Teve salvação pela cavalaria? Sim, mas já era bola cantada desde o episódio 6 (o que é que a súcubo coreana ia fazer numa história com protagonistas negros?). Teve correria de última hora e soluções literalmente mágicas? Com certeza, mas é porque a estrutura da série pedia um encerramento em um episódio.

O romance original de Matt Ruff também foi escrito como uma história principal dividida em contos quase independentes. Assim, Lovecraft Country começa com a jornada em burca de Montrose, com o terror real vivido por um grupo de negros viajando através da América racista da época, quase uma reposta ao bom mocismo do vencedor do Oscar, Green Book.

O segundo episódio é a descoberta do que é Ardham, a herança de Atticus, a destruição do culto e a fuga dos protagonistas, não sem pagar um preço alto em sangue, no episódio mais lovecraftiano de toda a série. O terceiro, é a compra da mansão mal-assombrada que Leti transforma num albergue para artistas em pleno bairro de classe média branco, com o horror vindo tanto pela vizinhança hostil quanto pelos fantasmas no porão. O quarto é uma aventura moldada no velho Spielberg dos anos 80, com um subtexto a exploração e massacre dos nativos americanos.
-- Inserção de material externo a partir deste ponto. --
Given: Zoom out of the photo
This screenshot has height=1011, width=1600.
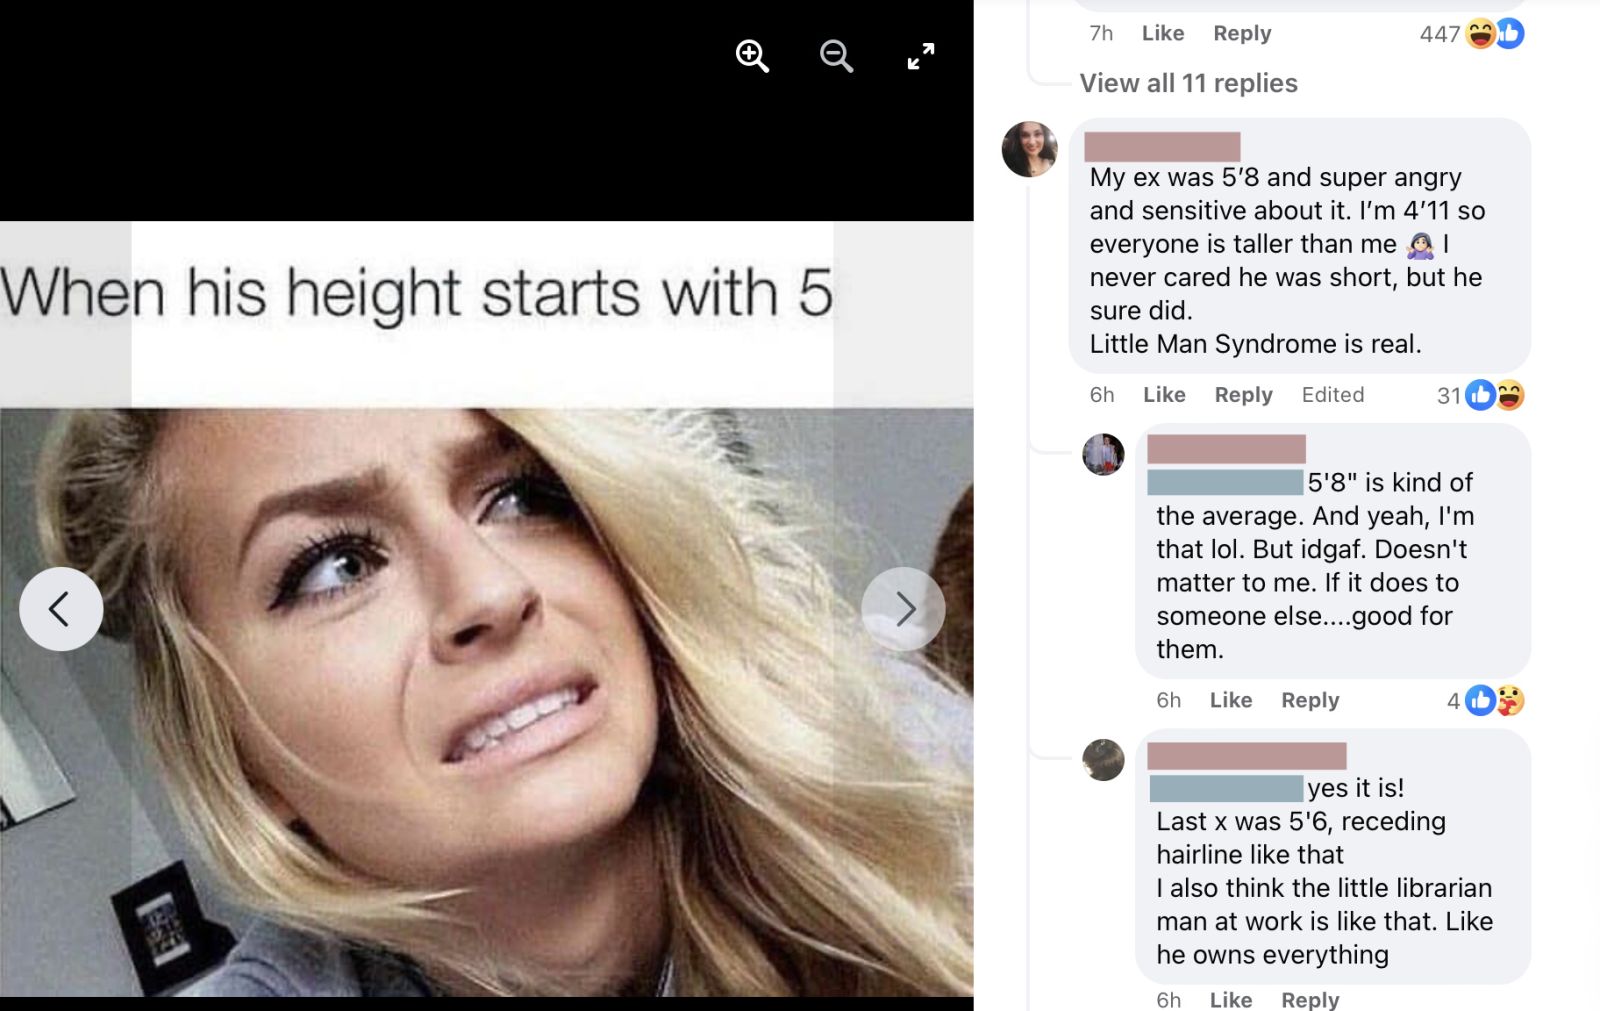Looking at the screenshot, I should click(836, 56).
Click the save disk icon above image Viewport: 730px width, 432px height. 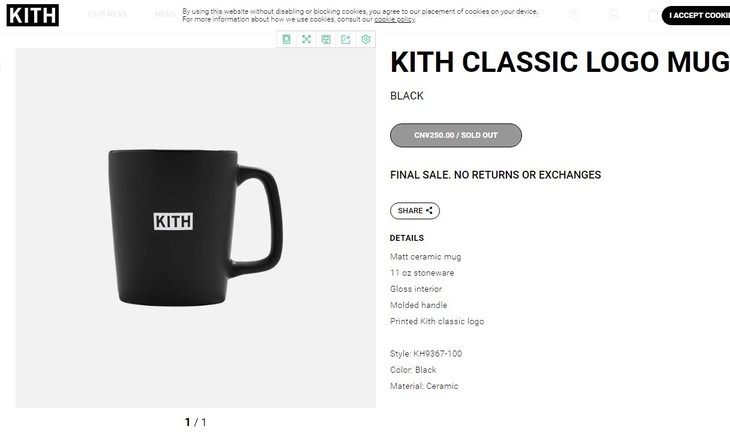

O quinto tem Ruby como protagonista, descobrindo a dualidade negro-branco e homem-mulher no melhor estilo Lobisomen Americano em Londres. O sexto é um hentai – ou anime conteúdo erótico – passado na Guerra da Coréia, onde Atticus viveu o horror e o amor, estrelado por Jamie Chung (The Gifted), a atriz que é a primeira a ser chamada toda vez que o cast pede uma hot asian, ou, em bom português, uma “japa gata” (pode até ser sexista, mas é melhor que escalar a Giovanna Antonelli para papel de nissei).
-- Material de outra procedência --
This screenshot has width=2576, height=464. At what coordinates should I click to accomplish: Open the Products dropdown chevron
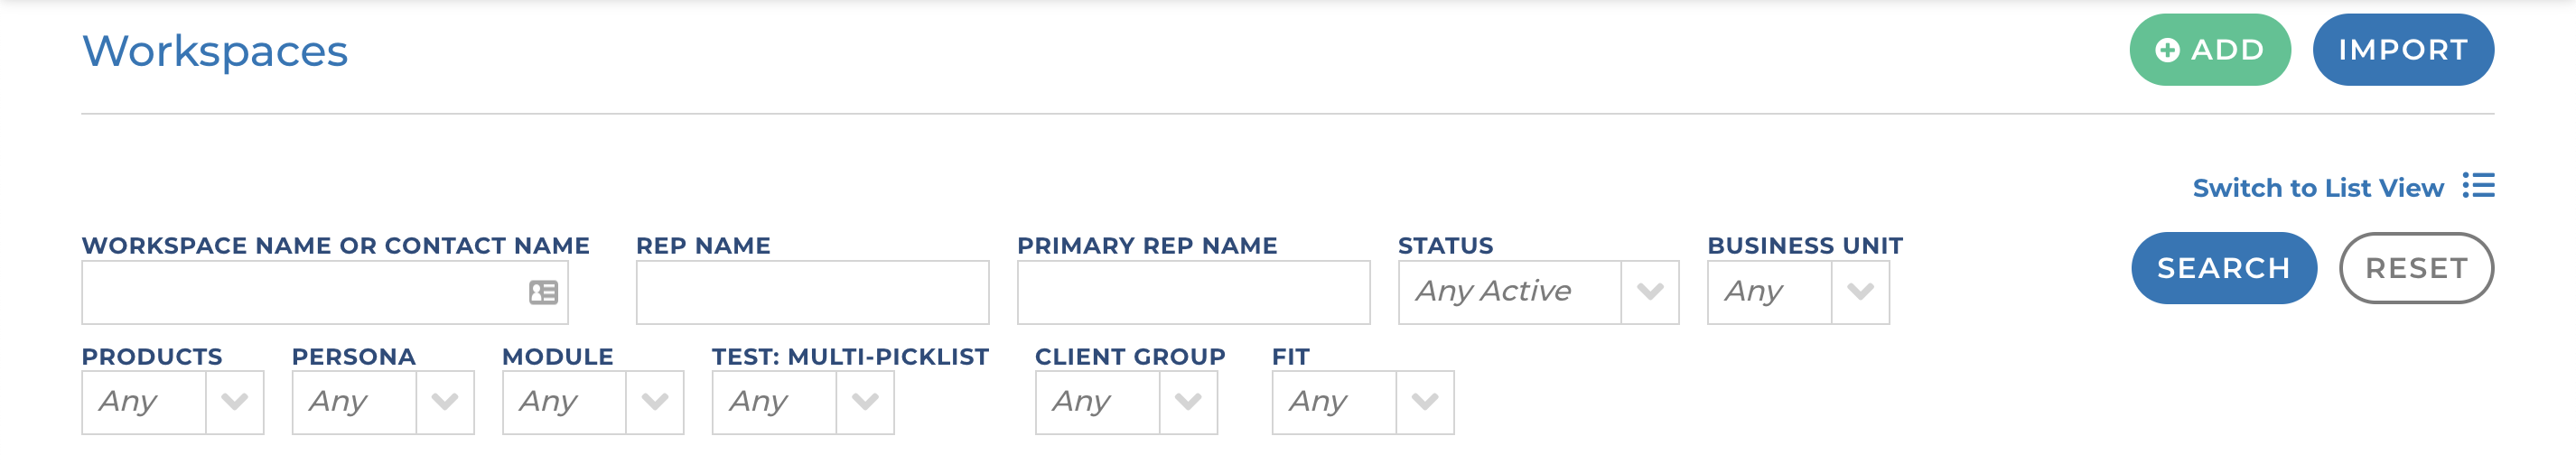[x=234, y=402]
O sétimo é a aventura de Hippolyta pelo multiverso, descobrindo as possibilidades que lhe foram tiradas, numa viagem pelo tempo e espaço, sem Tardis (alô, fãs de Doctor Who). O oitavo é a jornada da menina Diana, em luto pela morte violenta de um amigo (episódio baseado num caso histórico) e amaldiçoada por um policial e feiticeiro branco, que lembrou Nós de Jordan Peele. O nono é um retorno no tempo ao Massacre de Tulsa, em que Atticus tem seu momento De Volta para o Futuro e Leti sente na pele o horror daquela noite.

Jamie Chung estrela o sexto episódio Meet me in Daegu, recheado de referências culturais coreanas e críticas às intervenções militares americanas

A trama principal, portanto, avança aos solavancos, com cada capítulo fechado em si, mesmo fazendo parte de um todo, recheados e referências históricas e de cultura pop.

Se eu já destaquei no review anterior (de novo, quem quiser ler, clique aqui) as grifes Jordan Peele e J.J. Abrahams como produtores, é necessário elogiar Misha Green (Underground: Uma História de Resistência) como showrunner e roteirista principal. É dela a concepção e desenvolvimento da série, que aborda temas contemporâneos como racismo, feminismo, violência policial mas sem se esquecer de manter o entretenimento e a arte em nível elevado.

Méritos também para a escalação do elenco, em que todo mundo tem seu espaço para brilhar. Jurnee Smolett, a Leticia ‘Leti’ Lewis, que já tinha chamado a atenção como a Canário Negro de Aves de Rapina, agora tem uma protagonista de peso para lançá-la ao estrelato.

Jurnee Smolett com a cruz em chamas, símbolo da Ku Klux Klan, no episódio Holy Ghost

Jonathan Majors, o Atticus ‘Tic’ Freeman, que vinha de Destacamento Blood, de Spike Lee, carregou seu herói com a presença física necessária e uma atuação convincente, tanto é que já ganhou papel numa franquia da Marvel, o vilão Kang, no próximo Homem-Formiga 3. Michael Kenneth Williams, de The Wire, teve um dos papéis mais difíceis da série como o atormentado Montrose, vivendo numa época quem que já era difícil ser negro, quanto mais negro e homossexual.

A nigeriana Wunmi Mossaku, da série Luther, é praticamente uma Queen Latifah jovem, pelo porte e pelo talento vocal de sua Ruby, uma mulher orgulhosa que não abaixa a cabeça e se descobre ao longo da trama. Aunjanue Ellis, a Hippolyta, que tem longa carreira no cinema e TV, incluindo Histórias Cruzadas e Ray, fica nos bastidores durante mais da metade da série para explodir no sétimo episódio, correndo o sério risco de uma premiação como coadjuvante. A menina Jada Harris, a nerd Diana, também é pouco exigida até protagonizar o oitavo capítulo, em que ela tem que viver um pesadelo acordada.